District To Plug Medicare Drug Gap
City Joins States Covering Those Missed by Plan
Thursday, January 19, 2006; Page A01
The District will temporarily pay for medicines for thousands of elderly and disabled residents caught in the mess of computer troubles and bureaucratic breakdowns that have marked the new Medicare drug program's start, Mayor Anthony A. Williams said yesterday.
Neither Virginia nor Maryland has taken such action, though nearly two dozen states across the country have decided to cover the prescriptions of low-income beneficiaries as a public health emergency. Many people were being refused critical medications or were being charged as much as 80 times their usual co-payment.
![]() The Legal Aid Society's Sarah Lichtman Spector, left, helped Fredrica F. Gonzales when her pharmacist could not find her in a Medicare database. (Photos By Jahi Chikwendiu -- The Washington Post) |
All of these "dual eligibles" -- medically and economically vulnerable people who receive Medicare and Medicaid -- should have been shifted automatically Jan. 1 from local Medicaid drug provisions. But because of myriad problems with the new, incompletely tested system, some were never enrolled in new insurance plans, and others were put in plans that do not include their prescriptions.
Federal health officials pledged Tuesday to intensify efforts to remedy Medicare Part D, as the drug benefit is known. However, they did not say whether they would reimburse states or local jurisdictions that step in with stop-gap measures, as Williams urged yesterday.
The mayor's directive sets aside as much as $3 million from the city's contingency cash reserve to assist these individuals. Over the next three months, their biggest bill should be their usual $1 or $3 co-payment, according to his announcement.
"I'm hoping that the federal government will move quickly to smooth out the flaws in this new program so that no American is denied basic health care," Williams (D) said.
Virginia officials have not ruled out following suit. Gov. Timothy M. Kaine (D) was briefed about problems there but wants to wait on a decision until he can gauge the effect of recent Bush administration directives to fix the program. Despite several health care advocates describing clinics from Arlington to Abingdon as inundated with calls, administration officials said they believed the number of complaints was lower than in other states.
In Maryland, where lawmakers are contemplating no action, Baltimore is filling the breach with support and dollars. In 18 days, its "Surveillance and Response Initiative" has received dozens of reports of difficulties from local pharmacies and has paid more than $2,000 on 10 individuals' prescriptions.
"It's showing no signs of letting up," city Health Commissioner Joshua M. Sharfstein said yesterday. "We're moving past some problems and finding others."
Sharfstein himself talked to one woman as she stood, crying, at her pharmacy counter. "I need my medicine. I'm afraid to go home," the woman said. The commissioner told her to put the pharmacist on the line. "I said, 'We're going to pay for it.' "

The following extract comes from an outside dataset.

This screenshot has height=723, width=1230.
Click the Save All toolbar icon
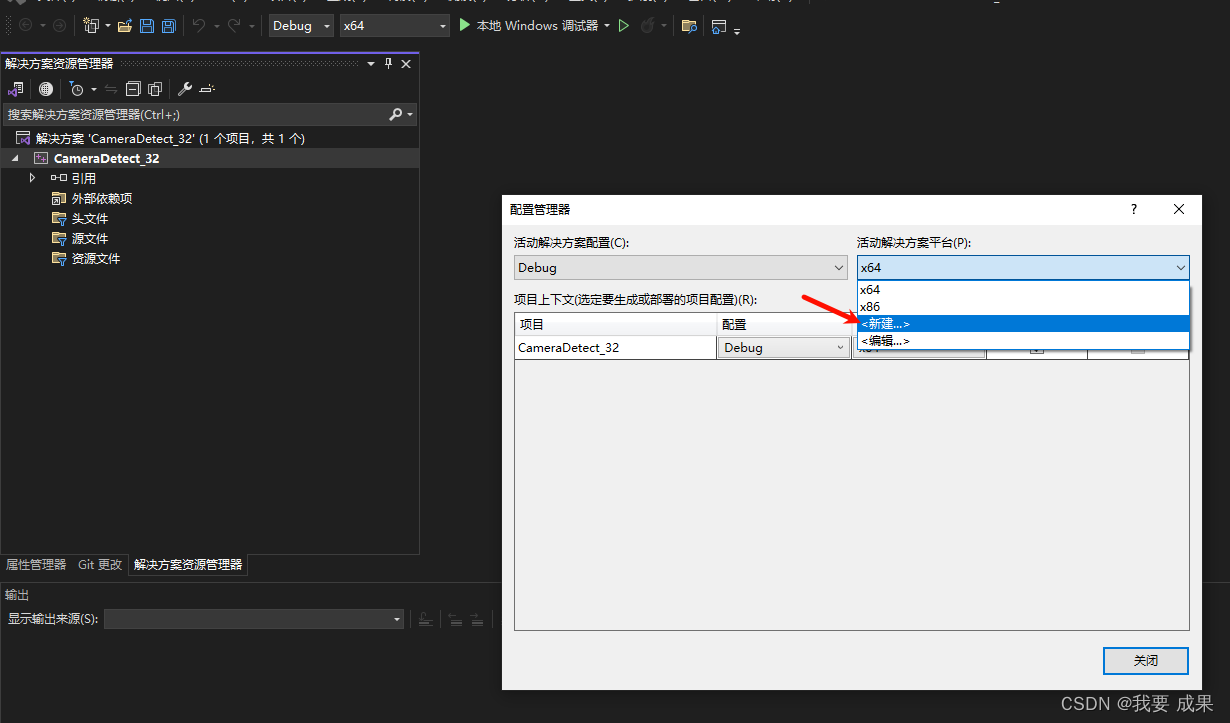[168, 26]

Yet the volume of calls in Baltimore is but a fraction of the concern in the District. Nearly 10 percent of the 16,000 D.C. residents who qualify for Medicare and Medicaid have called local help-lines in worry or panic this month. Many remain without coverage.
At the Health Insurance Counseling Project, part of George Washington University's National Law Center, director Suzanne Jackson arrived one morning last week to find 200 voice-mail messages. There usually are 150 calls a month. "This is the crisis of the day, " she said.

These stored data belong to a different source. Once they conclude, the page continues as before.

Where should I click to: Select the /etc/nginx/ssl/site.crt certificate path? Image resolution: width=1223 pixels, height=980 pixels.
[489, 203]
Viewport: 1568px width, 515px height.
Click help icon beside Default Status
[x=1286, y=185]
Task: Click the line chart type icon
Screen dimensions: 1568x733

Among the messages waiting yesterday: A woman trying to help her mother, who speaks no English. A gravely-voiced senior who said she had lost her ID card. A man calling in reference to "the medical situation" who left out several digits of his phone number. Another woman who immediately became a priority because she mentioned "it's about my medications."
Jackson and her staff have handled cases in which cardiac prescriptions were denied. One pending situation involves a widow who is recuperating from spinal surgery and has two metal plates in her back. Because Medicare did not enroll her in a new plan, she has been unable to get pain pills.
"These cases take hours" to resolve, Jackson said.
The project joined with the Legal Aid Society of the District of Columbia and Health Assistance Partnership, Families USA, in writing the mayor a detailed, impassioned letter requesting his emergency action. "This doesn't make any sense, from a public health perspective, having people go to the ER," said Eric Angel, legal director of the law group.
One of the organization's recent triumphs came after a week of pressure by staff attorney Sarah Lichtman Spector. Client Fredrica F. Gonzales called when her longtime pharmacist could not find her in any Part D database. By the time Spector helped solve that mystery -- the District native, it turns out, had been assigned to a plan -- Gonzales was out of several prescriptions. The new system wanted to charge her standard deductibles to refill them.
"I was hyper, angry and anxious," she said. The total exceeded $80 for just three of her seven medicines. Gonzales, who has bipolar disorder, high blood pressure and asthma, lives on $627 a month.
Staff writers Chris L. Jenkins and Mary Otto contributed to this report.